Excerpt provided:

:::::

Since its inception ten years ago, the Harbeth User Group's ambition has been to create a lasting knowledge archive. Knowledge is based on facts and observations. Knowledge is timeless. Knowledge is human independent and replicatable. However, we live in new world where thanks to social media, 'facts' have become flexible and personal. HUG operates in that real world.

HUG has two approaches to contributor's Posts. If you have, like us, a scientific mind and are curious about how the ear works, how it can lead us to make the right - and wrong - decisions, and about the technical ins and outs of audio equipment, how it's designed and what choices the designer makes, then the factual area of HUG is for you. The objective methods of comparing audio equipment under controlled conditions has been thoroughly examined here on HUG and elsewhere and can be easily understood and tried with negligible technical knowledge.

:::::

Stored data:

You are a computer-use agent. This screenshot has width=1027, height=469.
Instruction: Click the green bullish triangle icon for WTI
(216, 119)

:::::

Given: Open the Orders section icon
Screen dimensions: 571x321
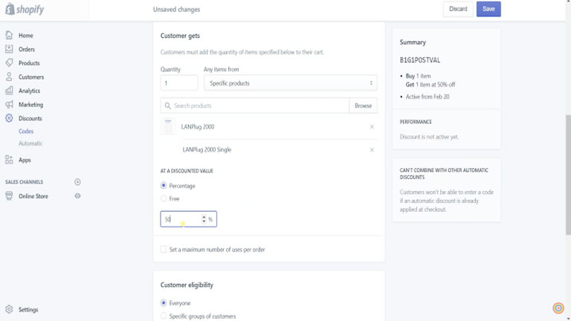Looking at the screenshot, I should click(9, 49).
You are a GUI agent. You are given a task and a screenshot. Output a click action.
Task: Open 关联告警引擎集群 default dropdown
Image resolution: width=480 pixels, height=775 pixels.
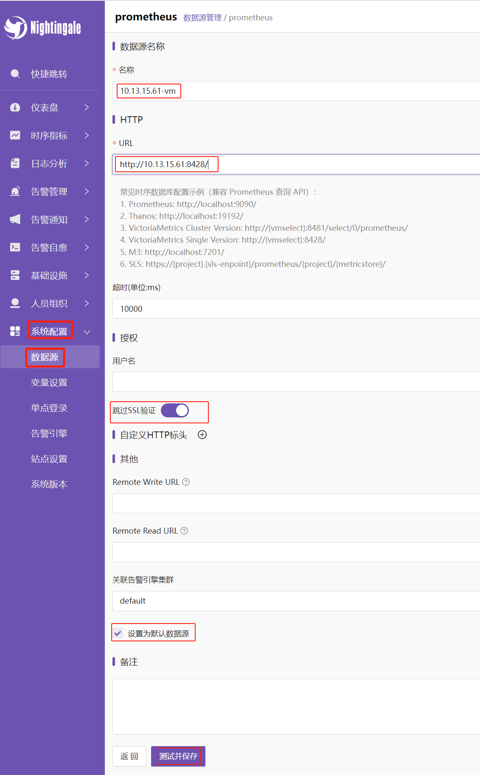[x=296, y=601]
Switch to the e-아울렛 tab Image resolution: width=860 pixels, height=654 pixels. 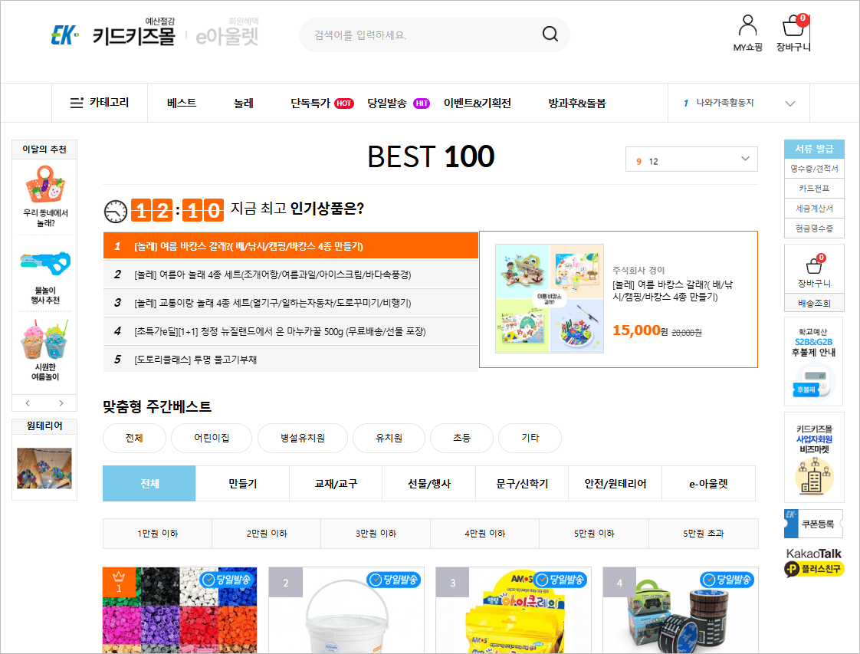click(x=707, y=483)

:::::

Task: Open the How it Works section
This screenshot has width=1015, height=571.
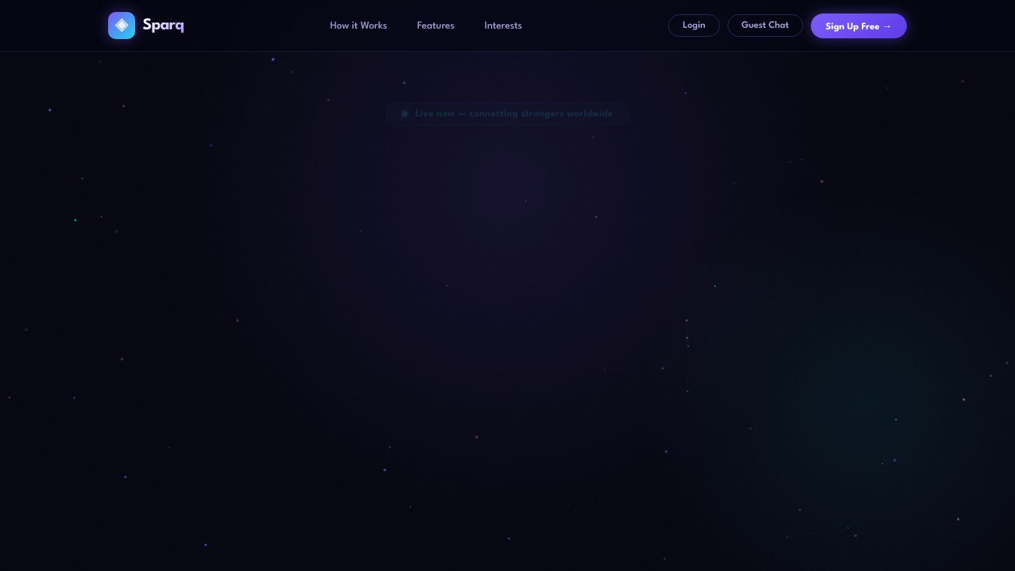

:::::

Directives:
1. Answer these questions about the Harbeth User Group excerpt:
(a) How long ago did the group begin?
(b) According to the excerpt, what is knowledge based on?
(c) How many approaches does the group have to contributors' posts?
2. Condense the paragraph of the Harbeth User Group excerpt that begins "HUG has two approaches" into a shorter version that keeps its main facts.

Answers to the tasks:
1.
(a) Ten years ago.
(b) Facts and observations.
(c) Two.

2. HUG handles contributors' posts in two ways. Its factual area suits readers with a scientific mind who are curious about how the ear works and can lead to right or wrong decisions, and about the technical details of audio equipment, including its design and the choices a designer makes. Objective methods for comparing audio equipment under controlled conditions have been thoroughly examined on HUG and elsewhere. They are easy to understand and to try with negligible technical knowledge.